**Texto propuesto**
======

La cosa del pelo de conejo a mí me parece extraño, pero aparte de eso supongo que suena como un día bastante divertido.



RIU said:


> Nunca he visto la sangre llegar al río. Lo típico: niño, ve al Paco y le pides la llave de girar la fábrica, y el chaval vuelve con un pedazo hierro que pesa tres del quince. O, lima esto y sobre todo que no falte el aceite, con lo que ya ves lo que hace el chaval, y para cuando se da cuenta, ya ha aprendido cómo se lima una cosa.
> 
> Recuerdo que otra que se hacía por los inocentes era ir a buscar _els neulers_. Una máquina que en teoría hace _neules_, y el chaval, se viene acarreando una caja llena de hierros que pesa lo suyo.


Quizá no sea para mí, pero realmente no entiendo todo. Lo entiendo hasta "O, lima...".


----------



## Dymn

GuerrerodelEspañol069 said:


> Última pregunta: ¿es llufe o llufa? ¿O ambos?


_Llufa_, sólo que el plural de las palabras acabadas en -_a_ en catalán es _-es_.


----------



## chics

GuerrerodelEspañol069 said:


> La cosa del pelo de conejo a mí me parece extraño, pero aparte de eso supongo que suena como un día bastante divertido.


Sí que lo es. Los niños se lo pasan muy bien colgando llufas a otros niños y a adultos, y además suelen tener vía libre para hacer travesuras. En los periódicos también se suele añadir una noticia en broma.


----------



## Penyafort

chics said:


> En catalán tenemos dos palabras para "pedo", simplificando mucho: *llufa* se refiere al olor, y *pet* al sonido.



Una pequeña apreciación. En realidad, ambos se refieren al sonido: el _pet _es la ventosidad sonora y la _llufa _la insonora (de ahí la asociación con el olor, al carecer de sonido); de ahí también lo de _petar _«estallar» y _fer llufa _«fallar, salir rana». Tiene traducción al castellano en la palabra «follón» o, más coloquialmente, «zullón». Y casi seguro que, localmente, contará con más.

Para el significado de la mofa que se cuelga a la espalda, también añadiría a la traducción de «maza» mencionada anteriormente la de «rabo», que el DRAE recoge como coloquial pero que es la única que yo he oído en castellano.


----------



## Kaxgufen

Penyafort said:


> Una pequeña apreciación. En realidad, ambos se refieren al sonido: el _pet _es la ventosidad sonora y la _llufa _la insonora


Por aquí también decimos un *sordo* o un *luis,* con el mismo sentido de* llufa. *


----------



## Xiscomx

Para ampliar vocabulario: *Ver aquí*.

======

**Enunciado 1**
Responde brevemente a estas preguntas sobre el texto propuesto:
(a) ¿Qué terminación tiene en catalán el plural de las palabras acabadas en -a?
(b) ¿Qué diferencia hay entre el «pet» y la «llufa»?
(c) ¿Qué traducción, recogida por el DRAE como coloquial, añadiría Penyafort a la de «maza»?
**Enunciado 2**
Traduce al inglés esta oración del texto propuesto: «Los niños se lo pasan muy bien colgando llufas a otros niños y a adultos, y además suelen tener vía libre para hacer travesuras.»
**Enunciado 3**
Transcribe del texto propuesto todo el fragmento que va desde «Quizá no sea» hasta «llufa? ¿O ambos?».

**Datos proporcionados**
======

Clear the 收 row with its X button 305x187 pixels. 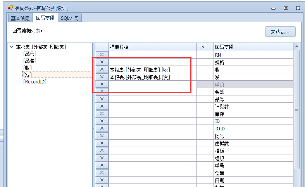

======

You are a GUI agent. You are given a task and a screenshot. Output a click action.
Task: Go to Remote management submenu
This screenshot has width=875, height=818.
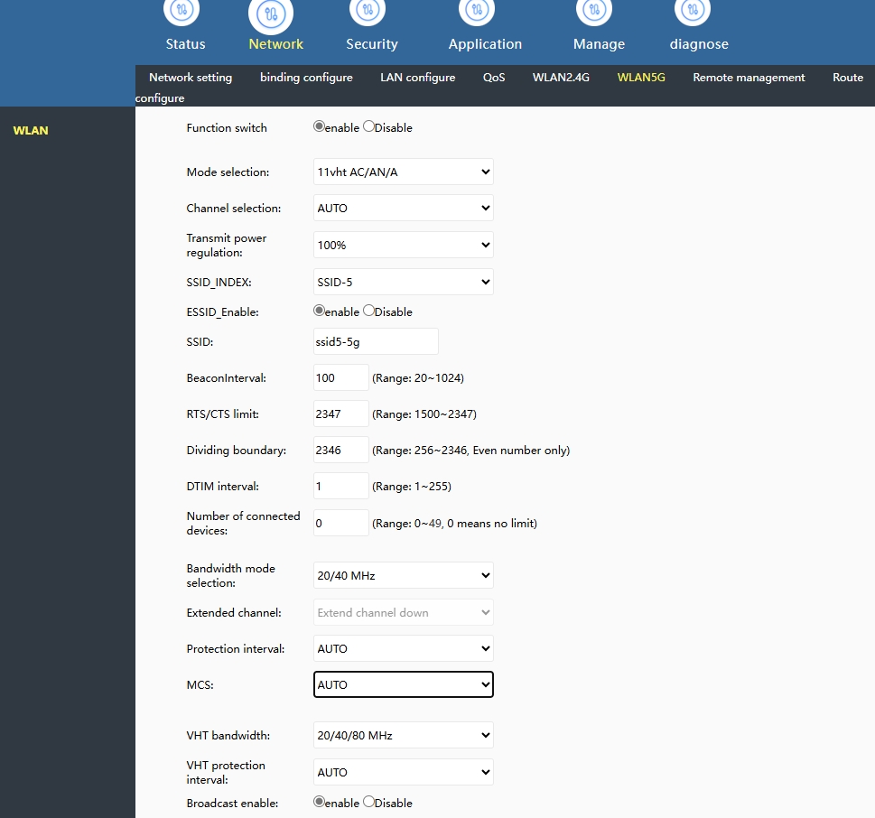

======

**Solución desarrollada 1**
(a) -es.
(b) El «pet» es la ventosidad sonora y la «llufa», la insonora.
(c) «Rabo».

**Solución desarrollada 2**
Children have a great time hanging llufas on other children and on adults, and they also usually have free rein to get up to mischief.

**Solución desarrollada 3**
Quizá no sea para mí, pero realmente no entiendo todo. Lo entiendo hasta "O, lima...".


----------



## Dymn

GuerrerodelEspañol069 said:


> Última pregunta: ¿es llufe o llufa? ¿O ambos?